[Dataset extract]
★ ★ ★ ★ ★

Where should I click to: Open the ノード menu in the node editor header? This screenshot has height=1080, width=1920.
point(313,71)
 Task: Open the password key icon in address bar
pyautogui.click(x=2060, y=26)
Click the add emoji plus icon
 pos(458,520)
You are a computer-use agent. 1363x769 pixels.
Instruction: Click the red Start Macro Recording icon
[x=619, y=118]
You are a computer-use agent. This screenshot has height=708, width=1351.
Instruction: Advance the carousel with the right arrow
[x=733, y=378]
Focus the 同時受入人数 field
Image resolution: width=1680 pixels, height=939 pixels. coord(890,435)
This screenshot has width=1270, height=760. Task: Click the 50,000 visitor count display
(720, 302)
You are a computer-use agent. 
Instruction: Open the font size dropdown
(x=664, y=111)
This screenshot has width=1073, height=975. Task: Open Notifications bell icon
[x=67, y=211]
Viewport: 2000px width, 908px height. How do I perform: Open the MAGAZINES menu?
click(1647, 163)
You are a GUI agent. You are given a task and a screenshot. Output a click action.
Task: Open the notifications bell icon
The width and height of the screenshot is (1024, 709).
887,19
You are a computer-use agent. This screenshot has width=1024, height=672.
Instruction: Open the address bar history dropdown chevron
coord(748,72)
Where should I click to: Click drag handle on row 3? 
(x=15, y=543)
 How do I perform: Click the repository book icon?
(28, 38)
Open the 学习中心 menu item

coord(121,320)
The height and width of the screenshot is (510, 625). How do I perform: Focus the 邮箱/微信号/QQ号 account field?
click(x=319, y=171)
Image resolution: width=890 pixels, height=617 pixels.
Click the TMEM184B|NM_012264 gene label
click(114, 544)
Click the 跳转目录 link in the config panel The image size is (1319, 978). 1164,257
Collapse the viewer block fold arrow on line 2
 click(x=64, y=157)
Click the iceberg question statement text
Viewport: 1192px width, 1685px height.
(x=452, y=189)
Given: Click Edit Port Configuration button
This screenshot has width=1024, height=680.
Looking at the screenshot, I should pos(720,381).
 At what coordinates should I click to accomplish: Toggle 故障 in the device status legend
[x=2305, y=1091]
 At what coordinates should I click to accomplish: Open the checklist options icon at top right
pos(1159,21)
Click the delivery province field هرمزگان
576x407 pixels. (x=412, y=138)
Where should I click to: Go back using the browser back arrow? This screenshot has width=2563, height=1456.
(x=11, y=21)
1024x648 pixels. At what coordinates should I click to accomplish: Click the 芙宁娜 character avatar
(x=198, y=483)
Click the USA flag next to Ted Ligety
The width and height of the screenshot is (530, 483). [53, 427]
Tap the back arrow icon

★ ★ ★ ★ ★

[Your task]
All records above are to be output again exactly as they stand.

[Problem solution]
Where should I click to: Open the ノード menu in the node editor header? This screenshot has height=1080, width=1920.
point(313,71)
 Task: Open the password key icon in address bar
pyautogui.click(x=2060, y=26)
Click the add emoji plus icon
 pos(458,520)
You are a computer-use agent. 1363x769 pixels.
Instruction: Click the red Start Macro Recording icon
[x=619, y=118]
You are a computer-use agent. This screenshot has height=708, width=1351.
Instruction: Advance the carousel with the right arrow
[x=733, y=378]
Focus the 同時受入人数 field
Image resolution: width=1680 pixels, height=939 pixels. coord(890,435)
This screenshot has width=1270, height=760. Task: Click the 50,000 visitor count display
(720, 302)
You are a computer-use agent. 
Instruction: Open the font size dropdown
(x=664, y=111)
This screenshot has width=1073, height=975. Task: Open Notifications bell icon
[x=67, y=211]
Viewport: 2000px width, 908px height. How do I perform: Open the MAGAZINES menu?
click(1647, 163)
You are a GUI agent. You are given a task and a screenshot. Output a click action.
Task: Open the notifications bell icon
The width and height of the screenshot is (1024, 709).
887,19
You are a computer-use agent. This screenshot has width=1024, height=672.
Instruction: Open the address bar history dropdown chevron
coord(748,72)
Where should I click to: Click drag handle on row 3? 
(x=15, y=543)
 How do I perform: Click the repository book icon?
(28, 38)
Open the 学习中心 menu item

coord(121,320)
The height and width of the screenshot is (510, 625). How do I perform: Focus the 邮箱/微信号/QQ号 account field?
click(x=319, y=171)
Image resolution: width=890 pixels, height=617 pixels.
Click the TMEM184B|NM_012264 gene label
click(114, 544)
Click the 跳转目录 link in the config panel The image size is (1319, 978). 1164,257
Collapse the viewer block fold arrow on line 2
 click(x=64, y=157)
Click the iceberg question statement text
Viewport: 1192px width, 1685px height.
(x=452, y=189)
Given: Click Edit Port Configuration button
This screenshot has width=1024, height=680.
Looking at the screenshot, I should pos(720,381).
 At what coordinates should I click to accomplish: Toggle 故障 in the device status legend
[x=2305, y=1091]
 At what coordinates should I click to accomplish: Open the checklist options icon at top right
pos(1159,21)
Click the delivery province field هرمزگان
576x407 pixels. (x=412, y=138)
Where should I click to: Go back using the browser back arrow? This screenshot has width=2563, height=1456.
(x=11, y=21)
1024x648 pixels. At what coordinates should I click to accomplish: Click the 芙宁娜 character avatar
(x=198, y=483)
Click the USA flag next to Ted Ligety
The width and height of the screenshot is (530, 483). [53, 427]
Tap the back arrow icon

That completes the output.